Persimmon Ice Cream (Probiotic)
|September 6, 2012||Posted by Lindsey G. under Desserts and Sweets|
I tried persimmons for the first time at the Farmer’s market yesterday and had to buy some to make some ice cream. They were very ripe and so sweet that I cut down on the sugar content in the recipe. What are persimmons? According to wikipedia: Persimmons are the edible fruit of a number of species of trees in the genus Diospyros. Diospyros is in the family Ebenaceae, and certain species of Diospyros are the sources of most kinds of ebony wood, and not all species bear edible fruit. In color the ripe fruit of the cultivated strains range from light yellow-orange to dark red-orange depending on the species and variety. The ripe fruit have a high glucose content. The protein content is low, but such as it is, it has a balanced protein profile. Persimmon fruit have been put to various medicinal and chemical uses. Like the tomato, persimmons are not popularly considered to be berries, but in terms of botanical morphology the fruit is in fact a berry.
I also added some kefir to make it probiotic ice cream!
- 1 can full fat coconut milk – where to buy coconut milk
- 1 Tbsp raw honey – where to buy natural sweeteners
- 3 pastured egg yolks
- 2 Tbsp vanilla extract
- 1 Tbsp gelatin (adds richness and smoothness)
- 1/2 cup homemade or store bought plain kefir
- 1 lb. fresh local persimmons (available now at the Farmer’s market in Austin – you can sub peaches, cherries or strawberries too)

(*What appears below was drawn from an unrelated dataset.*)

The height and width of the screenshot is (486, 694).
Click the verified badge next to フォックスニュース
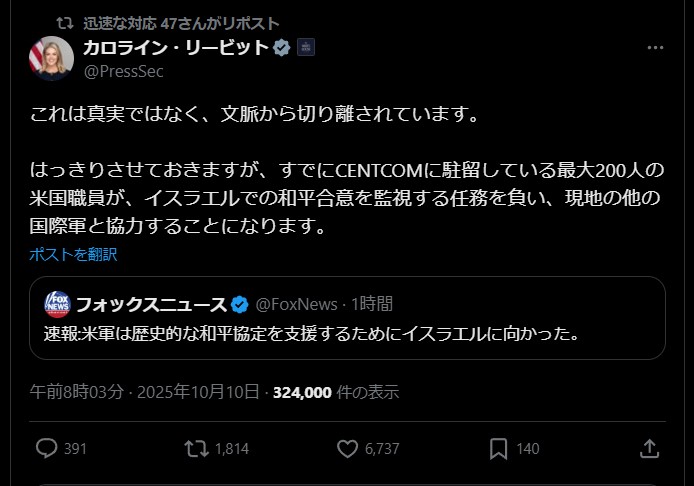pyautogui.click(x=240, y=303)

Heat the coconut milk and the raw honey and gelatin in a medium sauce pan on medium low heat, until steaming, but not quite boiling. Turn heat down to low. In a separate pot, heat whole persimmons with a 1/2 cup of water until they are cooked down (about 15 min) In a separate bowl, whisk the egg yolks.

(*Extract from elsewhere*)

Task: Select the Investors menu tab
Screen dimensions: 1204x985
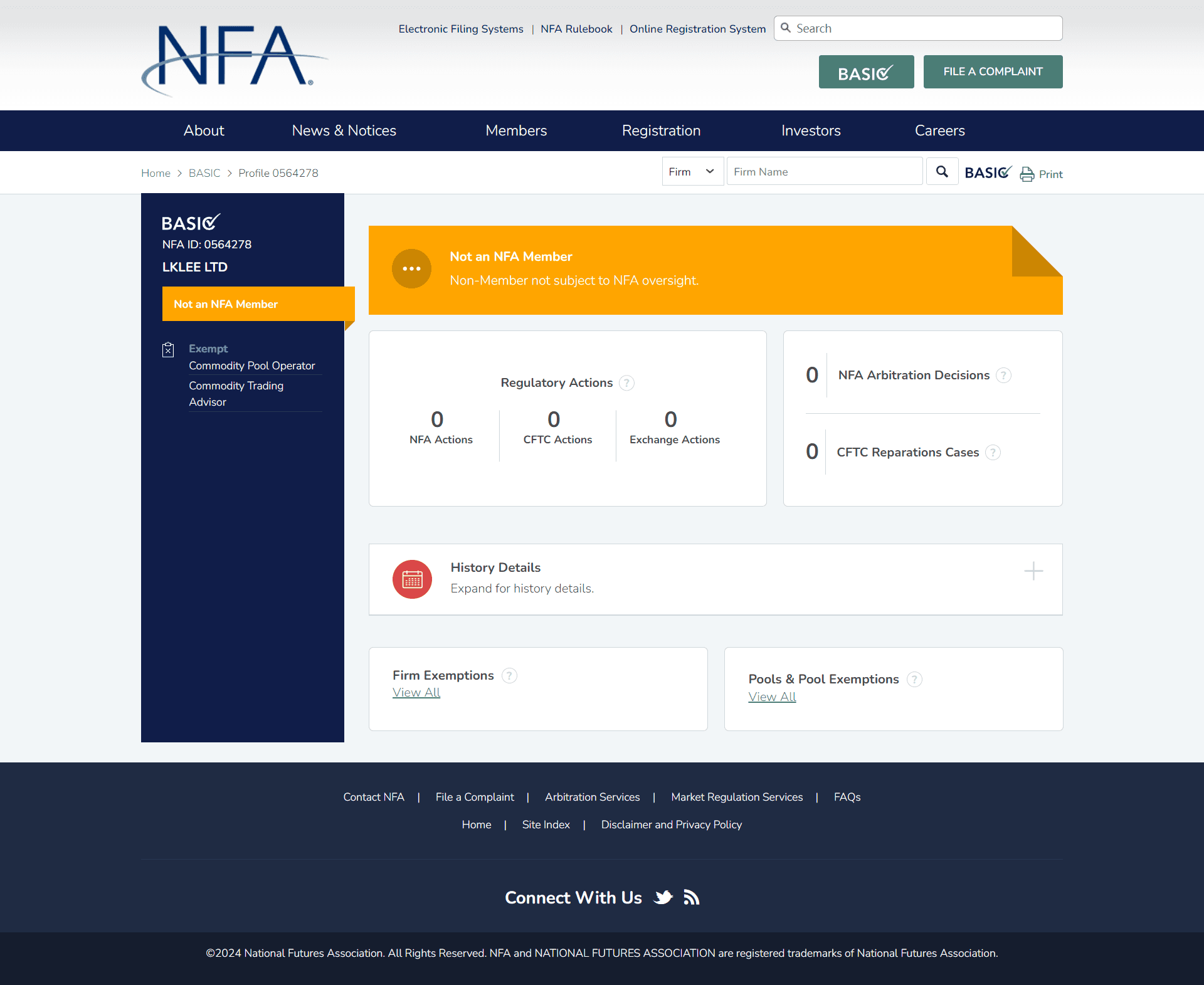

Once the coconut milk is steaming, add one small ladle of it to the egg yolks, and stir to combine. Slowly add two more small ladles full. This will temper the egg yolks, so they won’t scramble when you add them to the hot coconut milk. Slowly pour the egg yolk mixture back into the pan with the coconut milk, and whisk until slightly thickened, which will take several minutes. Make sure the mixture doesn’t boil, as this will scramble your eggs. When the mixture has thickened to the consistency of a thin custard, remove from heat and add the vanilla extract.
Strain fruit mixture through a strainer (I had to also put into a blender after picking out the skin and pits) into a bowl and whisk to blend with coconut milk mixture. Whisk in the kefir. Transfer to a jar and refrigerate until very cold, overnight is best. Once the mixture is cold, freeze in your ice cream maker according to the manufacturer’s instructions.